Auntie smiled, nodded, and waved her hand, and then Luke turned the corner, and they rolled away.

”The boys said that the tide would be right for bathing, about eleven,”

Cricket said, after they had watched them out of sight. ”Come on, it's most time,” and off they trooped for their plunge. The children were already over at the Cove, with Eliza, running about in their little blue bathing-suits, though they generally went in only ankle deep. Edna could swim well, and Cricket had made good progress in the last week. Eunice took to the water as naturally as a duck, and, strange to say, had learned to swim well, before Cricket did.

After their bath they came back to the house, where Eunice and Cricket settled themselves on the piazza, to write letters to the travellers.

Cricket kept a journal letter and scribbled industriously every day.

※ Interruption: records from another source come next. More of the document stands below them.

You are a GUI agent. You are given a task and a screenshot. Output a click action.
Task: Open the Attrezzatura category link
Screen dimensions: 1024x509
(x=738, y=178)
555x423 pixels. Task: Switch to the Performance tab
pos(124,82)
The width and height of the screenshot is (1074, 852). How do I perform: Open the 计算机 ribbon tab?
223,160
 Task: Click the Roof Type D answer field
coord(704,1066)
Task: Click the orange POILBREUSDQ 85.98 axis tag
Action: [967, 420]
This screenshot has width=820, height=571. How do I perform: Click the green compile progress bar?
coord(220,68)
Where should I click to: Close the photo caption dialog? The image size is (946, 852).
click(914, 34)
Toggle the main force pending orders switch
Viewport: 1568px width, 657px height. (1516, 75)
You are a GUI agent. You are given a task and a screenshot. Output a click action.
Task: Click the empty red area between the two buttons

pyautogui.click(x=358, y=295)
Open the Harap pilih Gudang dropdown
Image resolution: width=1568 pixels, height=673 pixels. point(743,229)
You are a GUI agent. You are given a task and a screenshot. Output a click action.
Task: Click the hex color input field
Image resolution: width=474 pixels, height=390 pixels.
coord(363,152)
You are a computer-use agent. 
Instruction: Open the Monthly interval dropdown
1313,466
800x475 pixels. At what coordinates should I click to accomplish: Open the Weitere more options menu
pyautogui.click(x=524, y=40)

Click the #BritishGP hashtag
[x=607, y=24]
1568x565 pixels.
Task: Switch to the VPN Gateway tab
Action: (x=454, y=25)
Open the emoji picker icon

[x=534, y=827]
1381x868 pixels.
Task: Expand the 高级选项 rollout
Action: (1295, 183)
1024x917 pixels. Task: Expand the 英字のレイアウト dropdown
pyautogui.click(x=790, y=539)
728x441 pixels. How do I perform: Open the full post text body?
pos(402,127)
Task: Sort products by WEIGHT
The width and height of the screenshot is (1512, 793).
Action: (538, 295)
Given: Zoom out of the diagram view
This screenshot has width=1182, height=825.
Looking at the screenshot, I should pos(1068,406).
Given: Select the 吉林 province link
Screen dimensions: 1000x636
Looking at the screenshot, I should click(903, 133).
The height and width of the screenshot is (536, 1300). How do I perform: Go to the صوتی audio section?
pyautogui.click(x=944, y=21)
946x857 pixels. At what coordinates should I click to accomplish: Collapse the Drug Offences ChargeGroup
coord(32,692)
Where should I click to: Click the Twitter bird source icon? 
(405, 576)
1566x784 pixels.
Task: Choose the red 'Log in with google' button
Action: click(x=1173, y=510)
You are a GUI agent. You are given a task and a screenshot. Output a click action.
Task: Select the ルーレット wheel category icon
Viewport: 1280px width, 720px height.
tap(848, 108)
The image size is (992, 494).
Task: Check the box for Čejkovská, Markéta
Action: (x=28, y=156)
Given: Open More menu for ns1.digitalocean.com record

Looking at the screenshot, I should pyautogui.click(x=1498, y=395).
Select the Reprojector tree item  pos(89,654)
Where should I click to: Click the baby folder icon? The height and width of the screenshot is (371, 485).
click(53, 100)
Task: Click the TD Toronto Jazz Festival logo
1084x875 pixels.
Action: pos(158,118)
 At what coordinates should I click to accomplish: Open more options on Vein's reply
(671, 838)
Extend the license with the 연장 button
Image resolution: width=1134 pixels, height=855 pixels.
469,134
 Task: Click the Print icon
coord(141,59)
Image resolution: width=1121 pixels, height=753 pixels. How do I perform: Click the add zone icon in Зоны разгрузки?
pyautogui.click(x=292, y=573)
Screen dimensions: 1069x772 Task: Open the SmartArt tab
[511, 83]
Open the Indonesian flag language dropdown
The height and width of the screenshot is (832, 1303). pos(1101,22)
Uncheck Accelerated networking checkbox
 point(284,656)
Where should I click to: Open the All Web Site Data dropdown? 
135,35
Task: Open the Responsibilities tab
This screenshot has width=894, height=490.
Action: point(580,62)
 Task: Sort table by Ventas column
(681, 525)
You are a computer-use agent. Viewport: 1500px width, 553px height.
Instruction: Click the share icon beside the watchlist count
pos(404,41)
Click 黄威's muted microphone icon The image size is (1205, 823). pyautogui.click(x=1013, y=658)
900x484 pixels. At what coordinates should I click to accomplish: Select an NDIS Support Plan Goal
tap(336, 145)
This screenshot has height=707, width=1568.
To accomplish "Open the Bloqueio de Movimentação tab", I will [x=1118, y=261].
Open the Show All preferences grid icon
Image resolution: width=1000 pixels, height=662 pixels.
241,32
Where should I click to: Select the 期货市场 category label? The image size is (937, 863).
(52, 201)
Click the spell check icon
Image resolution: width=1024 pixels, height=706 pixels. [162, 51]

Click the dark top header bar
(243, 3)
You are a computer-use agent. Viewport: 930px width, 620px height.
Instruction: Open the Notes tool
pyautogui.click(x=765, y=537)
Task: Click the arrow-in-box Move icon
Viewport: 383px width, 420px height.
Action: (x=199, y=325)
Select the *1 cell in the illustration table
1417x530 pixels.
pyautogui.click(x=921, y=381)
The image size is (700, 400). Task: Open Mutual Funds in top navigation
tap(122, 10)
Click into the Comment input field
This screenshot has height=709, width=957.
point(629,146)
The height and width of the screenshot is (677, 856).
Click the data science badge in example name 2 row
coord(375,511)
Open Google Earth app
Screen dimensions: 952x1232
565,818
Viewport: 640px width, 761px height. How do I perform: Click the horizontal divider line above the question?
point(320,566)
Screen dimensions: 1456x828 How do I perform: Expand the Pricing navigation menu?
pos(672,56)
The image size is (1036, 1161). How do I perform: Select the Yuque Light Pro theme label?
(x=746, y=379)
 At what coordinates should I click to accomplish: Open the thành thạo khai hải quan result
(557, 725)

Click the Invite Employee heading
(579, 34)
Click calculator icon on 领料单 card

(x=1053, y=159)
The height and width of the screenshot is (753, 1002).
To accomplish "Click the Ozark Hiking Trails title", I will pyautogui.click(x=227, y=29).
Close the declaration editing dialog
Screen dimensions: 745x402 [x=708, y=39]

Both Eunice and Cricket had sometimes very homesick moments, when papa and mamma seemed very far away, and Cricket, in particular, occasionally conjured up very gloomy possibilities of her pining away, and dying of homesickness, before they returned, so that when they should come home, they would find only her grave, covered with flowers. She even went so far, in one desperate moment, as to compose a fitting epitaph for her tombstone, which was to be of white marble, of course, with an angel on top.

This was the epitaph.

”Oh, stranger, pause! Beneath this mossy stone Lies a poor child, who died, forsaken and alone.

Her mother far in distant lands did roam, Leaving her daughter, Jean, to die at home.

She pined away in sad and lonely grief, Not any pleasures brought to her relief, And when at last her family returned, With sorrow great, about her death they learned.

So, pause, oh, stranger! drop a single tear, Pity the grief of her who liest here.”

This effusion was the greatest consolation to Cricket. She never showed it to anybody, not even to Eunice, but she often took it out, and read it with much satisfaction, and was almost inclined to begin pining away directly.

But on the whole they were very contented, and it was much easier for them than if they had been left at Kayuna.

Dinner-time--dinner was a one o'clock feast, in the summer--came when they had finished their letters, and had them ready for the mail.

”We'll have the European letters to-night,” said Eunice, joyfully, as they sat down to the table. ”Does it seem as if we'd been here two weeks? Mamma won't seem so far away, when we get the first letters.”

”There was the cablegram,” said Edna.

”That doesn't count,” said Eunice. ”It wasn't mamma's own dear handwriting.”

”Papa writed it,” chirped in Helen.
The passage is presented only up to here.